Data Structures and Algorithms Tutorial - IOE Syllabus - Easy Explanation | Introduction: data types, data structures and abstract data types

DATA STRUCTURE AND ALGORITHM

Concept Of Data Structure

The Stack and Queue

List

Linked lists

Recursion

Trees

Sorting

Searching

Growth Functions

Asymptotic Notations: Θ , O, Ω , O,Ω Notations And Their Properties

Graphs

Introduction to algorithms

Algorithms

Algorithm is ‘a formally defined procedure for performing some calculation’. If a procedure is formally defined, then it can be implemented using a formal language, and such a language is known as a programming language. In general terms, an algorithm provides a blueprint to write a program to solve a particular problem. It is considered to be an effective procedure for solving a problem in finite number of steps. That is, a well-defined algorithm always provides an answer and is guaranteed to terminate.

Algorithms are mainly used to achieve software reuse. Once we have an idea or a blueprint of a solution, we can implement it in any high-level language like C, C++, or Java.

An algorithm is basically a set of instructions that solve a problem. It is not uncommon to have multiple algorithms to tackle the same problem, but the choice of a particular algorithm must depend on the time and space complexity of the algorithm.

DIFFERENT APPROACHES TO DESIGNING AN ALGORITHM

Algorithms are used to manipulate the data contained in data structures. When working with data structures, algorithms are used to perform operations on the stored data.
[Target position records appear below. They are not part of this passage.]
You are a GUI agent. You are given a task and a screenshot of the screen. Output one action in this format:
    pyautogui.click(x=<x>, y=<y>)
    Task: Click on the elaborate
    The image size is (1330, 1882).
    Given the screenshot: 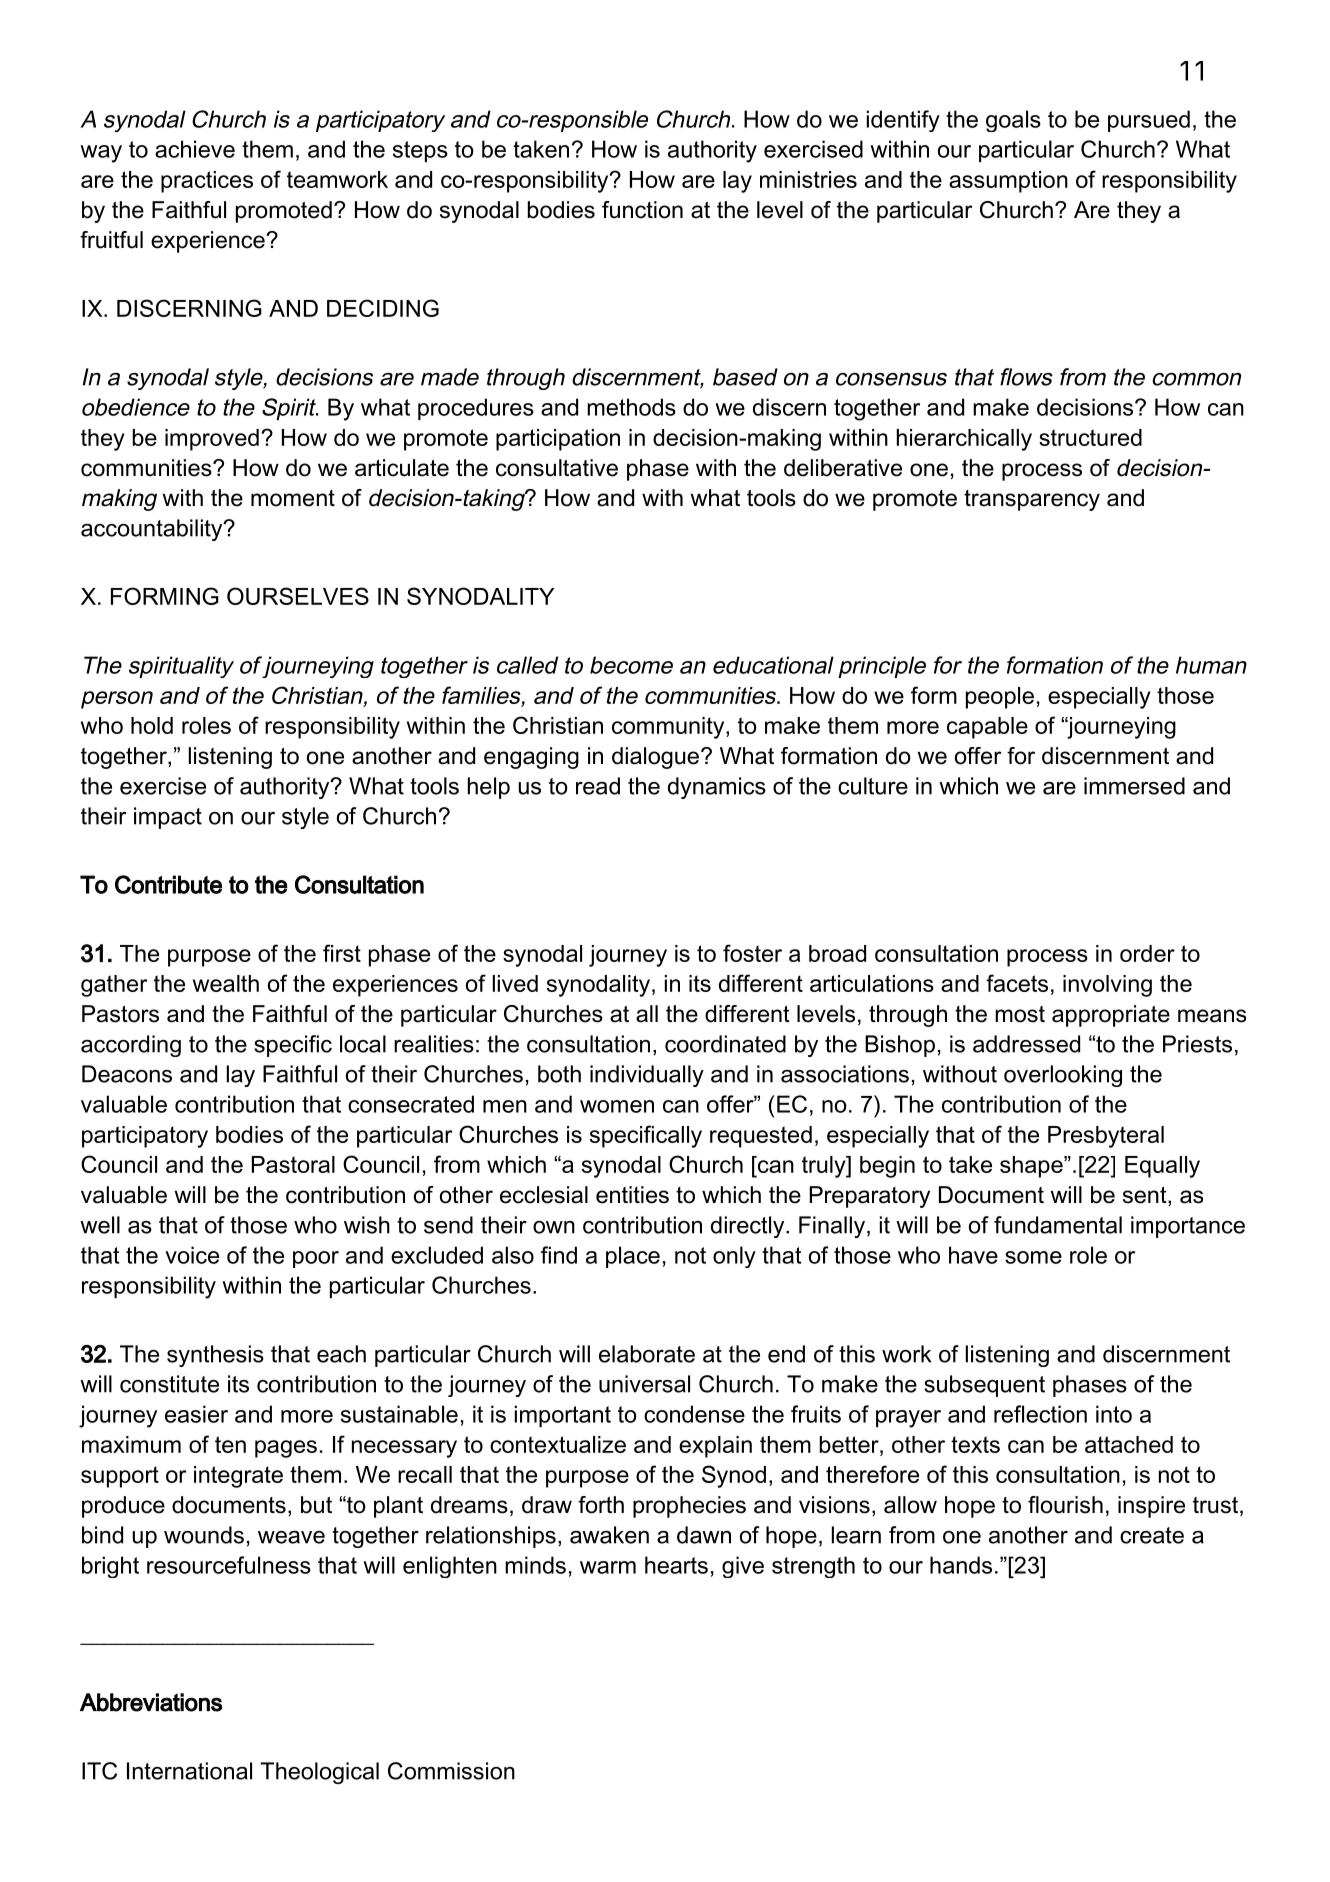 What is the action you would take?
    pyautogui.click(x=647, y=1354)
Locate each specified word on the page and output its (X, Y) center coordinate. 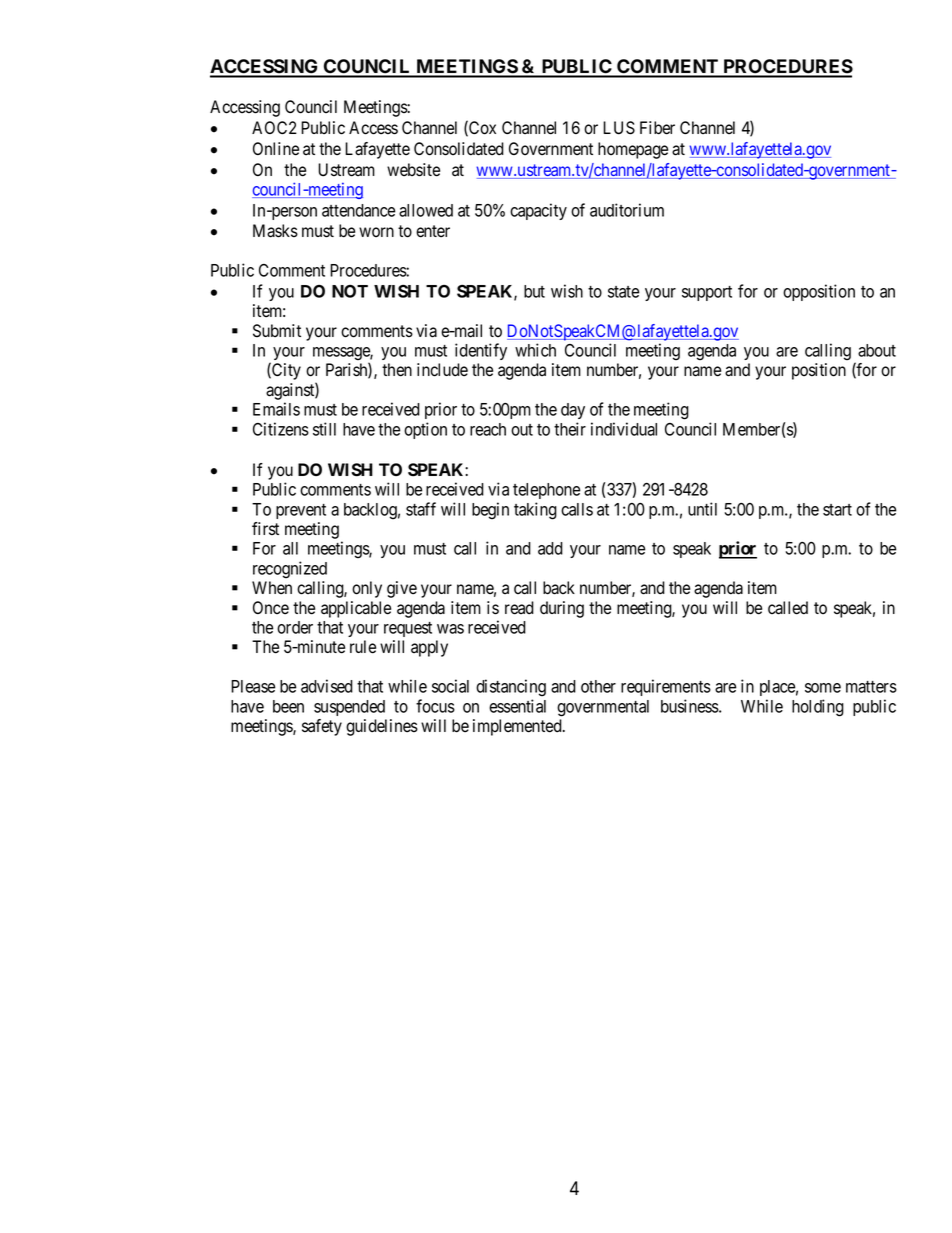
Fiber (657, 128)
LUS (619, 128)
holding (818, 708)
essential (517, 706)
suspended (349, 708)
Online (276, 149)
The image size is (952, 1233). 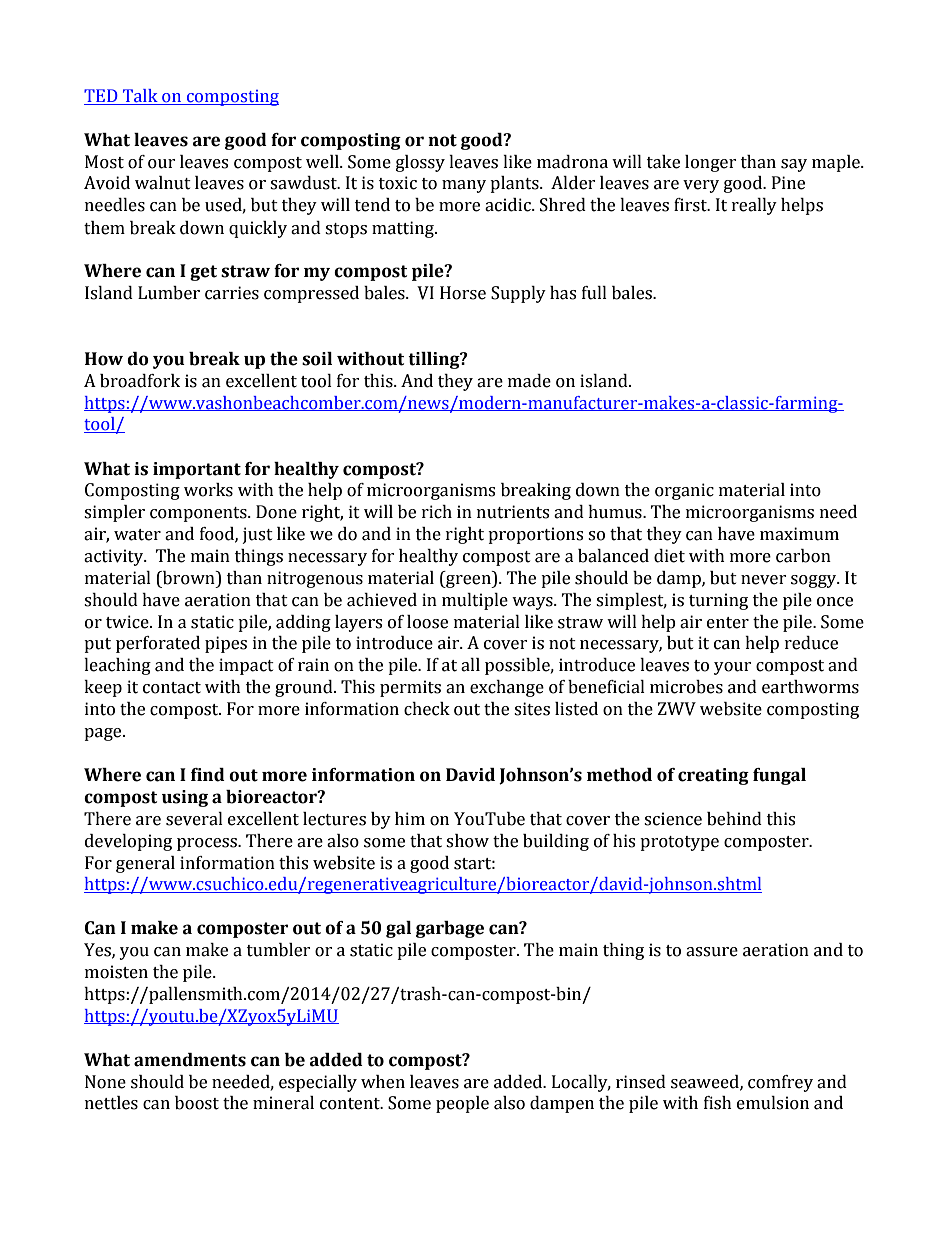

A complex algorithm is often divided into smaller units called modules. This process of dividing an algorithm into modules is called modularization. The key advantages of modularization are as follows:

It makes the complex algorithm simpler to design and implement.

Each module can be designed independently. While designing one module, the details of other modules can be ignored, thereby enhancing clarity in design which in turn simplifies implementation, debugging, testing, documenting, and maintenance of the overall algorithm.

There are two main approaches to design an algorithm—top-down approach and bottom-up approach, as shown in Figure below: -

Fig. Different approaches of designing an algorithm

Top-down approach A top-down design approach starts by dividing the complex algorithm into one or more modules. These modules can further be decomposed into one or more sub-modules, and this process of decomposition is iterated until the desired level of module complexity is achieved. Top-down design method is a form of stepwise refinement where we begin with the topmost module and incrementally add modules that it calls.

Therefore, in a top-down approach, we start from an abstract design and then at each step, this design is refined into more concrete levels until a level is reached that requires no further refinement.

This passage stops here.